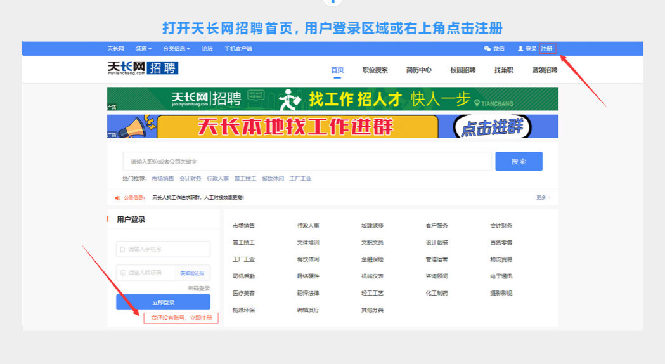Focus the job keyword search field
Viewport: 665px width, 364px height.
pyautogui.click(x=307, y=162)
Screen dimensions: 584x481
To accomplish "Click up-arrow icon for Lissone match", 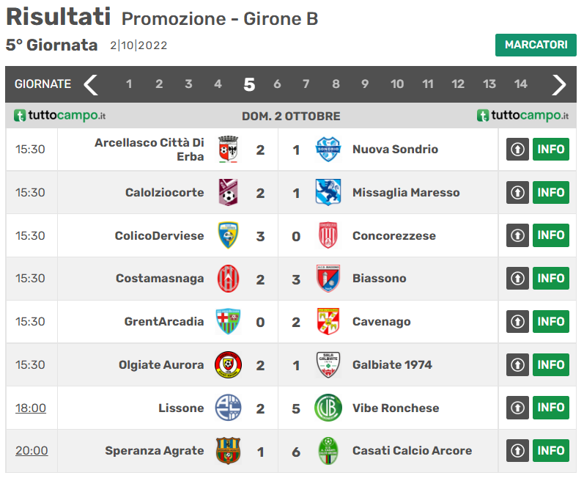I will pyautogui.click(x=517, y=408).
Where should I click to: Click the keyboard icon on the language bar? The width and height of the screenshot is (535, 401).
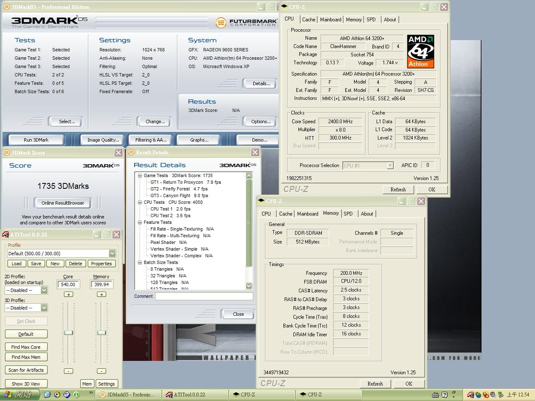pyautogui.click(x=436, y=394)
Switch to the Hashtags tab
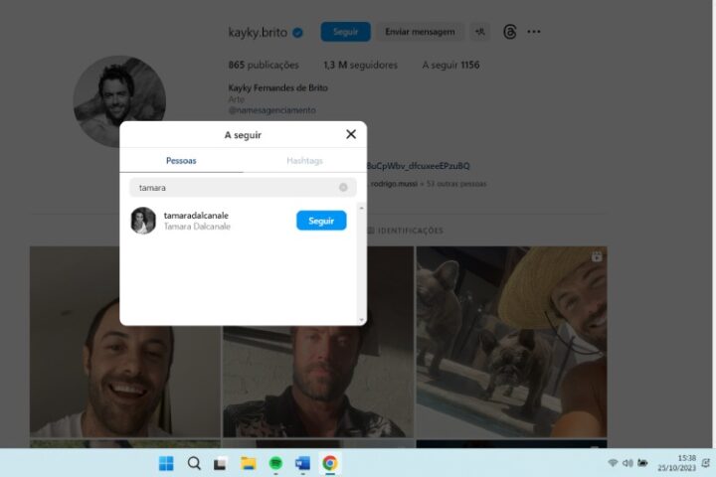Image resolution: width=716 pixels, height=477 pixels. [x=304, y=160]
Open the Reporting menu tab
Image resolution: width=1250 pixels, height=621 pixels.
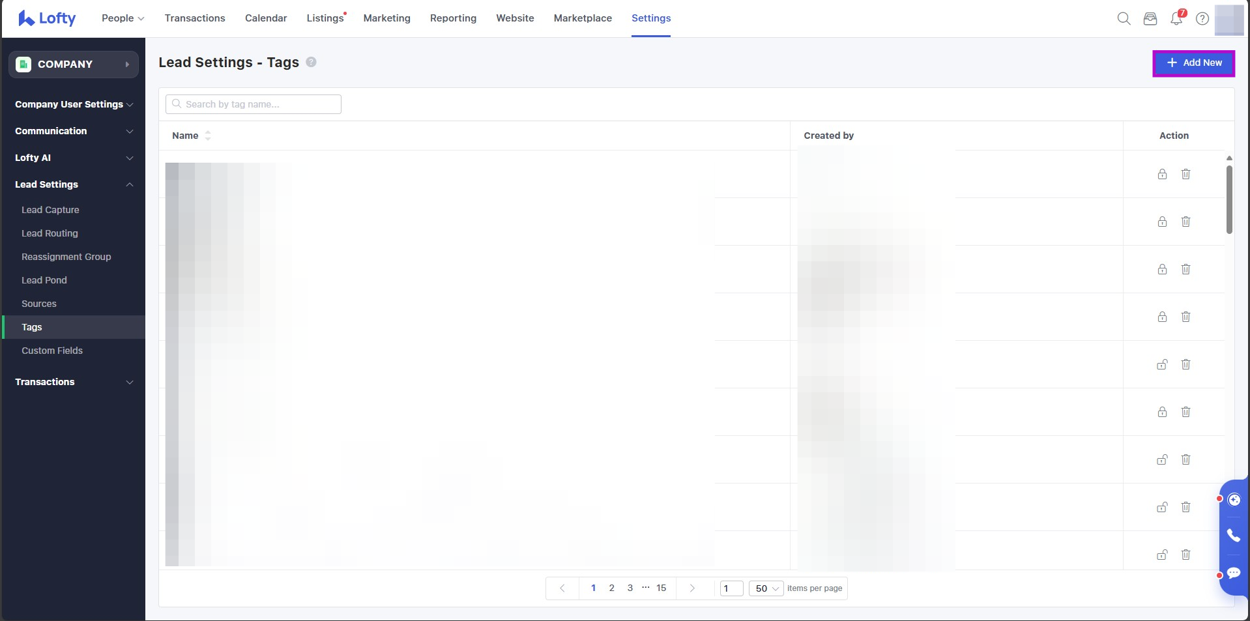pos(453,18)
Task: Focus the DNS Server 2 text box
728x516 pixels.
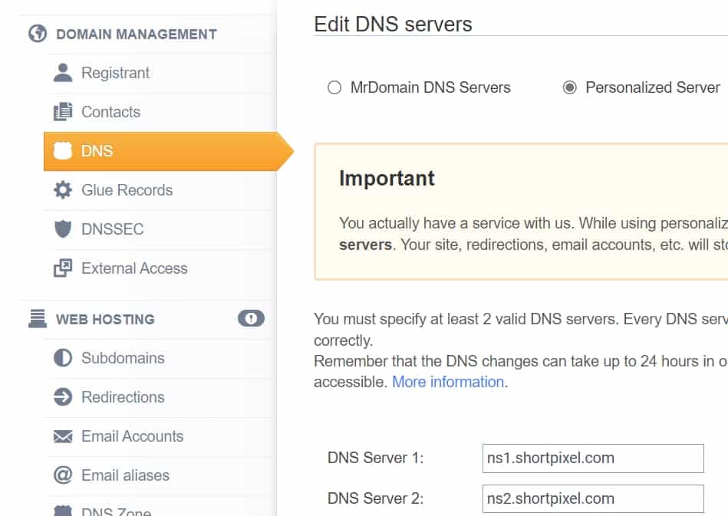Action: click(592, 498)
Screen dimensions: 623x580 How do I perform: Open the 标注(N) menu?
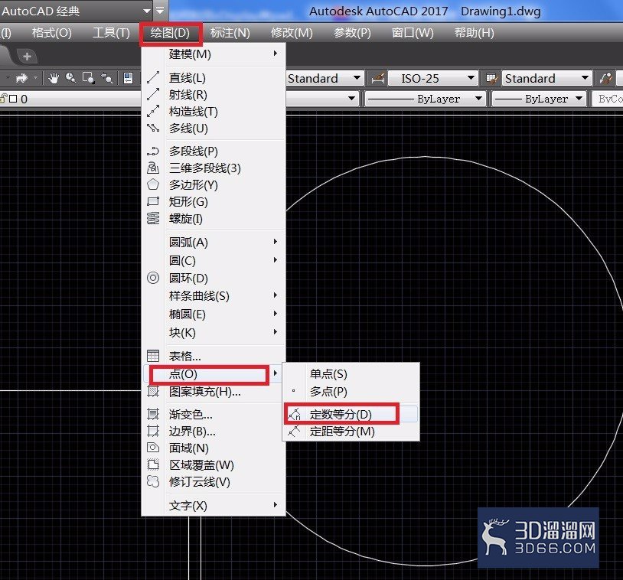pos(230,33)
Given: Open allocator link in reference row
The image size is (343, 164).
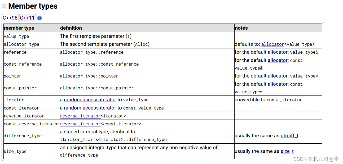Looking at the screenshot, I should [x=278, y=52].
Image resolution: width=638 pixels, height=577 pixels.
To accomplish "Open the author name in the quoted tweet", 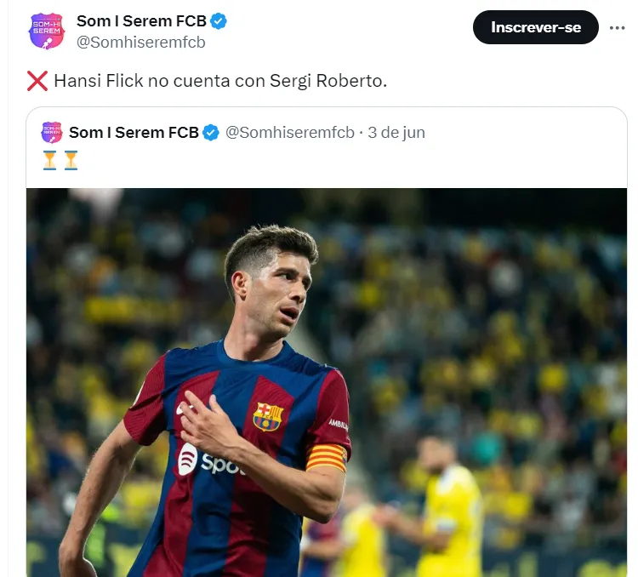I will [134, 132].
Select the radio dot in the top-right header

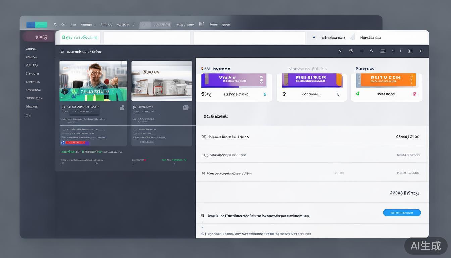[x=314, y=38]
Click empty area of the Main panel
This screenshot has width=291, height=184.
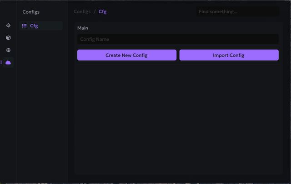[178, 117]
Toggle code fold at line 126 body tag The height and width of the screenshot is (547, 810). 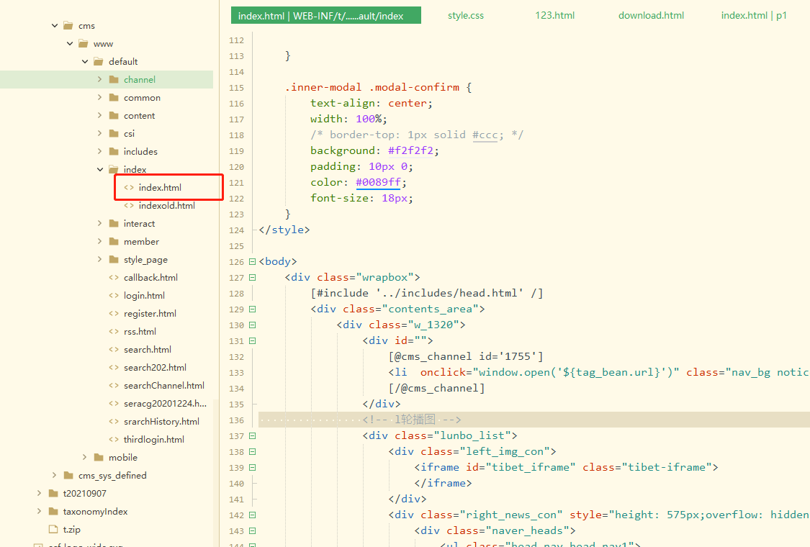point(252,262)
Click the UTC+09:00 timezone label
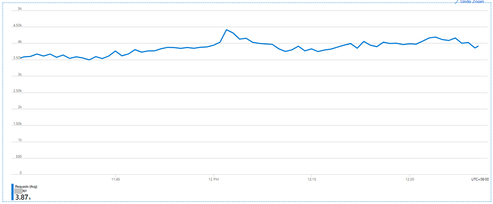493x204 pixels. (480, 179)
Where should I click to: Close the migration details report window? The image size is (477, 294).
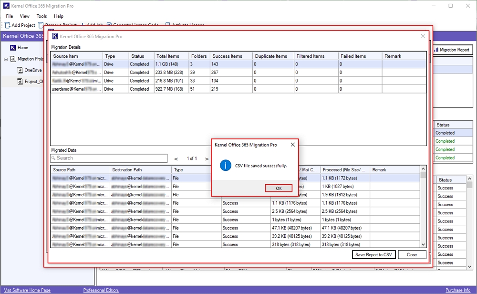pos(423,36)
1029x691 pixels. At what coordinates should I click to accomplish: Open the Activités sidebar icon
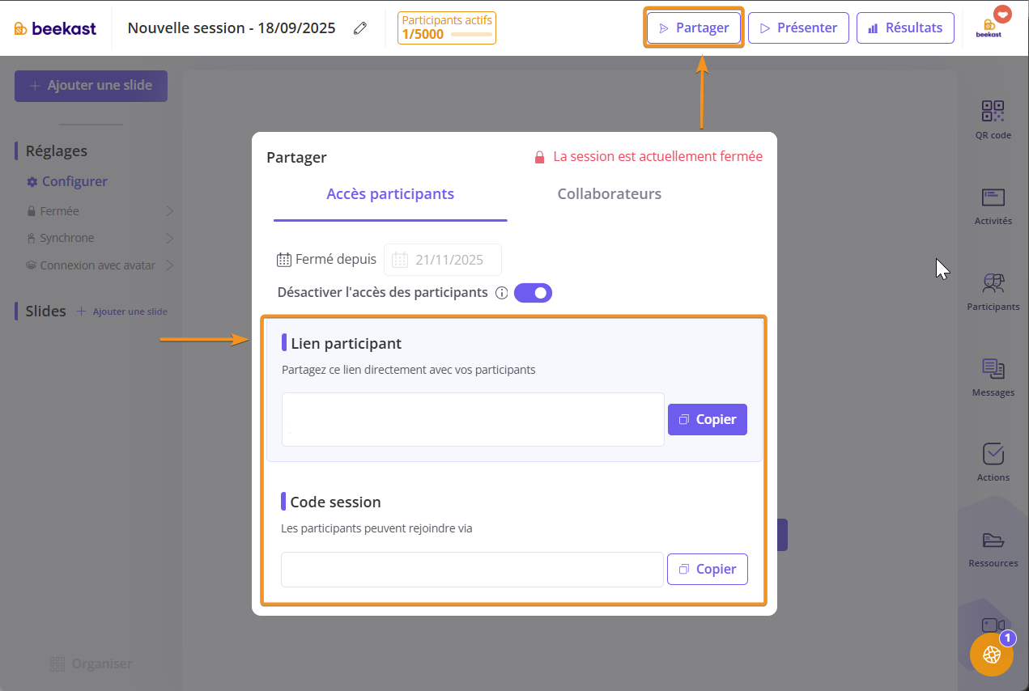pyautogui.click(x=993, y=198)
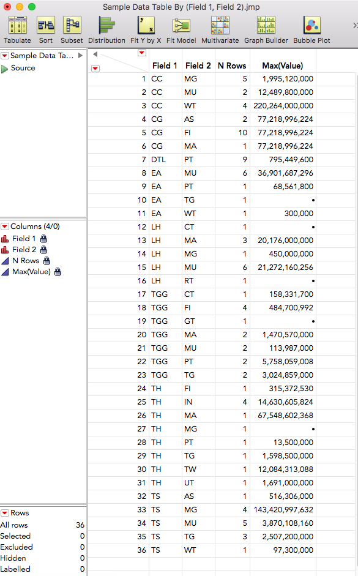Image resolution: width=358 pixels, height=576 pixels.
Task: Open the Tabulate tool
Action: point(18,30)
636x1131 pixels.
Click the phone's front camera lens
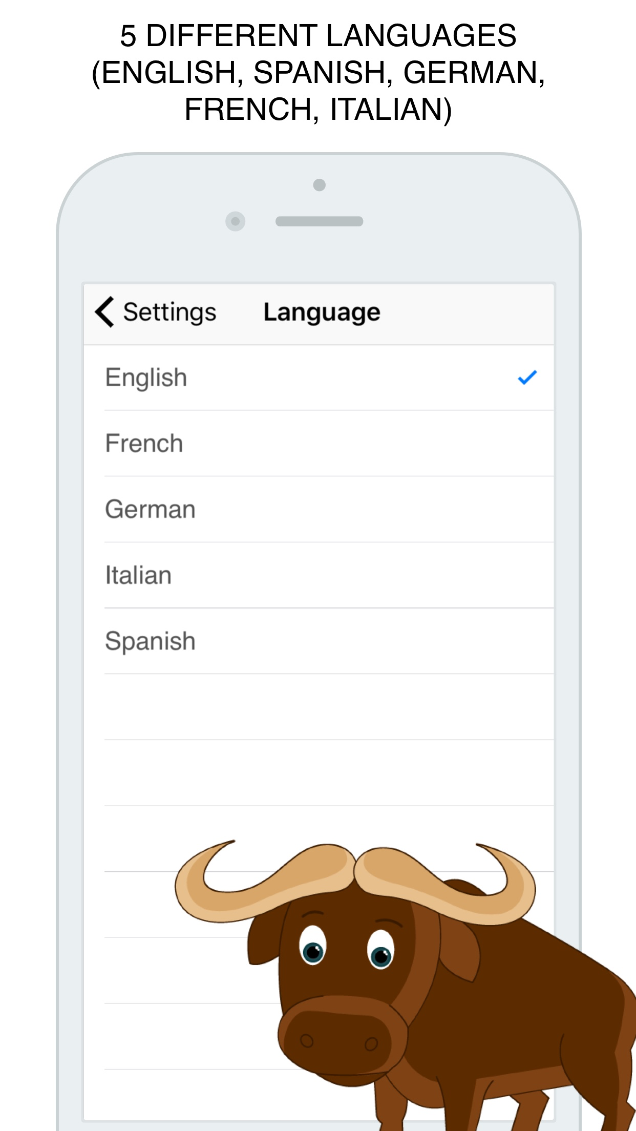click(x=236, y=221)
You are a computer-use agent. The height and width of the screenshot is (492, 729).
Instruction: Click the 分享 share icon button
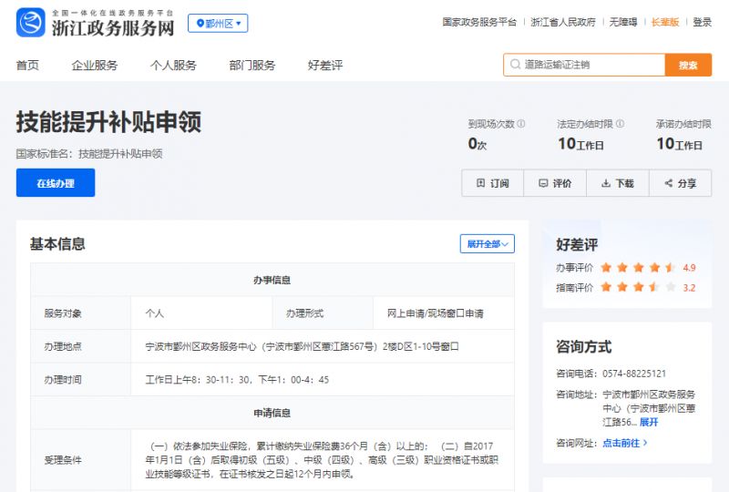[680, 183]
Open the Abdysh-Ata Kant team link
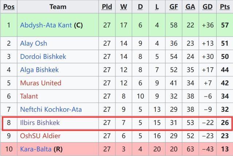 pyautogui.click(x=46, y=26)
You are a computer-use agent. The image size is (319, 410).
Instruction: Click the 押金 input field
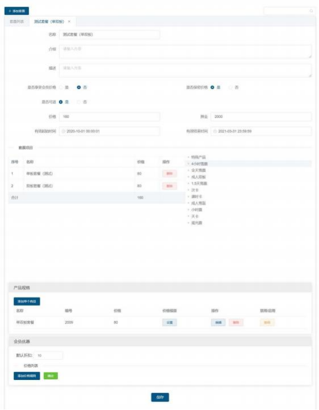pos(261,116)
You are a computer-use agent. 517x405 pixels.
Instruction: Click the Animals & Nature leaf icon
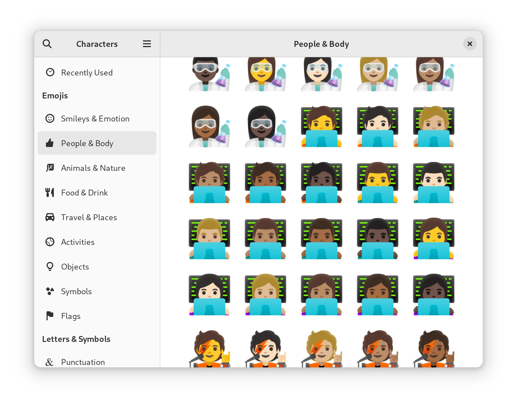pyautogui.click(x=50, y=168)
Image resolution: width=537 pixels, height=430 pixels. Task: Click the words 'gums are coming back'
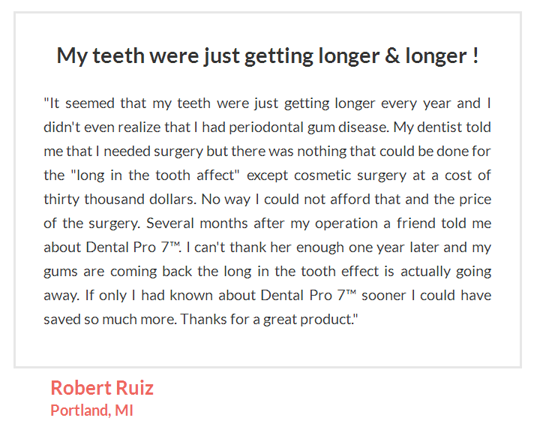click(x=118, y=272)
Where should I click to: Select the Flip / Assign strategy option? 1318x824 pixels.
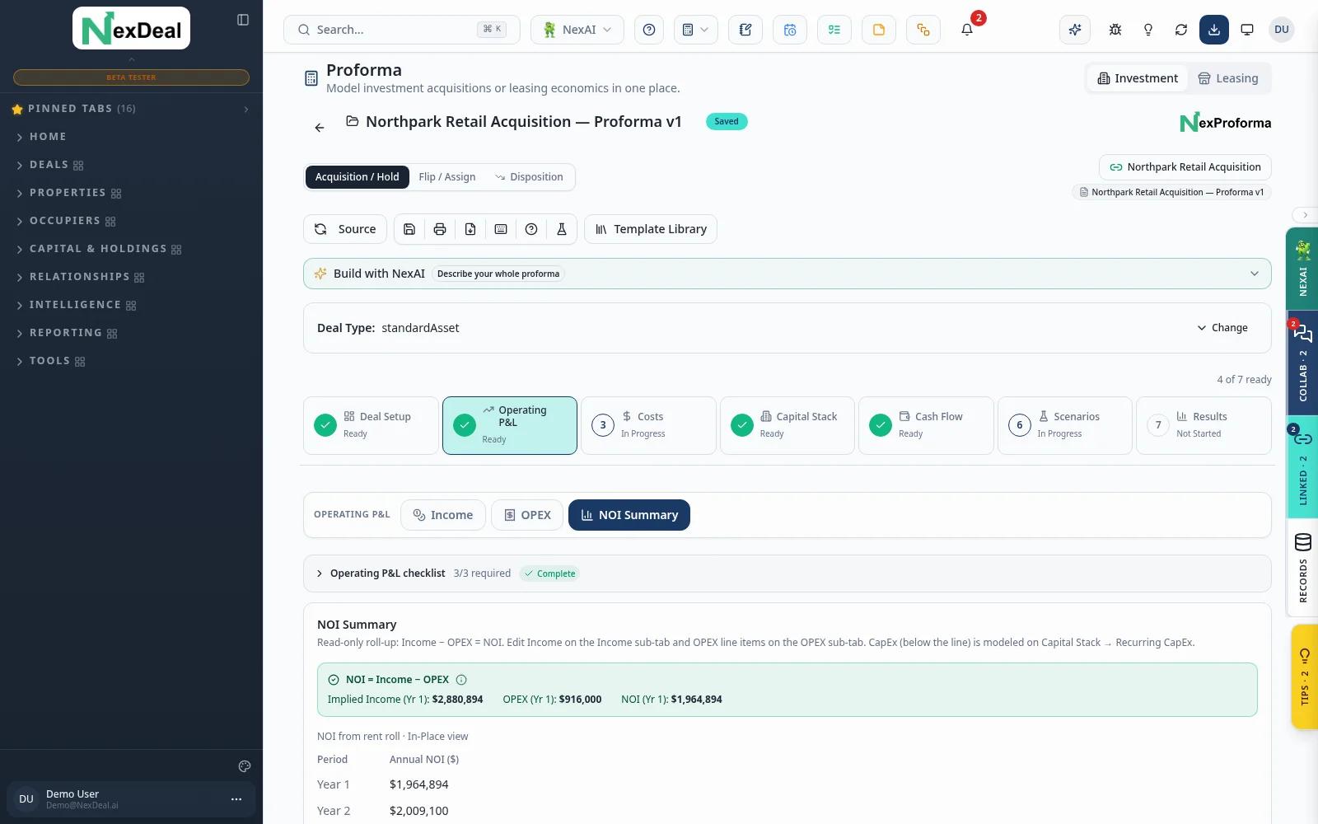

════════════════

▸ What needs to be done:
The answer must be an exact transcription of the lines from the one holding "Instruction: Click the Animals" to the last line of the entries above, with no pictures and nothing else.

▸ Response to the exercise:
Instruction: Click the Animals & Nature leaf icon
pyautogui.click(x=50, y=168)
Image resolution: width=537 pixels, height=430 pixels. Task: Click the words 'gums are coming back'
click(x=118, y=272)
Where should I click to: Select the Flip / Assign strategy option? 1318x824 pixels.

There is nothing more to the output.